- _TASK INSTRUCTIONS_: From the records below, return every line containing the word "agent".

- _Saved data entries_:

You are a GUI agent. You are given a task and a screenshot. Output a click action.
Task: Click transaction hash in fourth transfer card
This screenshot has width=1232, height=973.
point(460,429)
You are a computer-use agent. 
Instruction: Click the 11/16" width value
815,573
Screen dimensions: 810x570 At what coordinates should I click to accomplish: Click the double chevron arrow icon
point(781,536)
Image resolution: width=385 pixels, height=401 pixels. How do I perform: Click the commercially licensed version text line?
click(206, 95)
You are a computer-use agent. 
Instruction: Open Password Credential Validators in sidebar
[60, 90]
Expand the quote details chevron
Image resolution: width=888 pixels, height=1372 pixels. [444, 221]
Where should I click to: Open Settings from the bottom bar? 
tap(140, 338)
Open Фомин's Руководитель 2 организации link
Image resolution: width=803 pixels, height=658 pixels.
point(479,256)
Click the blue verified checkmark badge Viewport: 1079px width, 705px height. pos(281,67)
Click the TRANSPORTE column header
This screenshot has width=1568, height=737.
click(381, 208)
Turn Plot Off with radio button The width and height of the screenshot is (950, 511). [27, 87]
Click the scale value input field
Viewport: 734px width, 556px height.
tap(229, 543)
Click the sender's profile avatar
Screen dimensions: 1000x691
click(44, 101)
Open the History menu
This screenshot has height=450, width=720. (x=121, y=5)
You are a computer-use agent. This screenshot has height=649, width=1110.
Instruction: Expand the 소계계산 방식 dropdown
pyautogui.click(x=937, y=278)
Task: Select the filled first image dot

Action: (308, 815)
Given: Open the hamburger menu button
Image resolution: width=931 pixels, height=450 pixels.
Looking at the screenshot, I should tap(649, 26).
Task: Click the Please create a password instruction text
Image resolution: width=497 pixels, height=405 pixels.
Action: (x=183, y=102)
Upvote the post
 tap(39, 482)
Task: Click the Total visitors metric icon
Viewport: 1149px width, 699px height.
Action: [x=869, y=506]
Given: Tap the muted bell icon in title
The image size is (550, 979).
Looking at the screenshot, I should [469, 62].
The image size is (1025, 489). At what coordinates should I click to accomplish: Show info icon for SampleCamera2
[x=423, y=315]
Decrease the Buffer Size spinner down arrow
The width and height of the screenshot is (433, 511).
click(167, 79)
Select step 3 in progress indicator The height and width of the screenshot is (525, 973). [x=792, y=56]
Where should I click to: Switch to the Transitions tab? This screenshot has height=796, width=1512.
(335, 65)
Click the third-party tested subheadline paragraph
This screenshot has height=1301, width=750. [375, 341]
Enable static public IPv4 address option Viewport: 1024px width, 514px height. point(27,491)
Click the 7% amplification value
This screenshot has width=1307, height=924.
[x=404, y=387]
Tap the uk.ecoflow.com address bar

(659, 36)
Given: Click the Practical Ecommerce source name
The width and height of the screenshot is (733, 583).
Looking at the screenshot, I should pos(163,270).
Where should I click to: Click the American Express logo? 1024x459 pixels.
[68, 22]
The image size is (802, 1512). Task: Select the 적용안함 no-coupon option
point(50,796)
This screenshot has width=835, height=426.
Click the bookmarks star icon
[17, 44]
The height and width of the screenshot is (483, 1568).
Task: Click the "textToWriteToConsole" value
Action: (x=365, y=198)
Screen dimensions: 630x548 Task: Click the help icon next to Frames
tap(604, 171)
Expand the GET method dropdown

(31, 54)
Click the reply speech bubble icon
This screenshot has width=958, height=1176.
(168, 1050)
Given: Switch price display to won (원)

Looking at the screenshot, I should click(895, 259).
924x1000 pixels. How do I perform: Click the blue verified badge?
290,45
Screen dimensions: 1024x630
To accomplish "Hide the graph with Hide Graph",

- _YOUR SOLUTION_:
You are a GUI agent. You are given a task and a screenshot. Output a click action.
You are a computer-use agent. 
You are a computer-use agent. 
You are a computer-use agent. This screenshot has height=649, width=1110.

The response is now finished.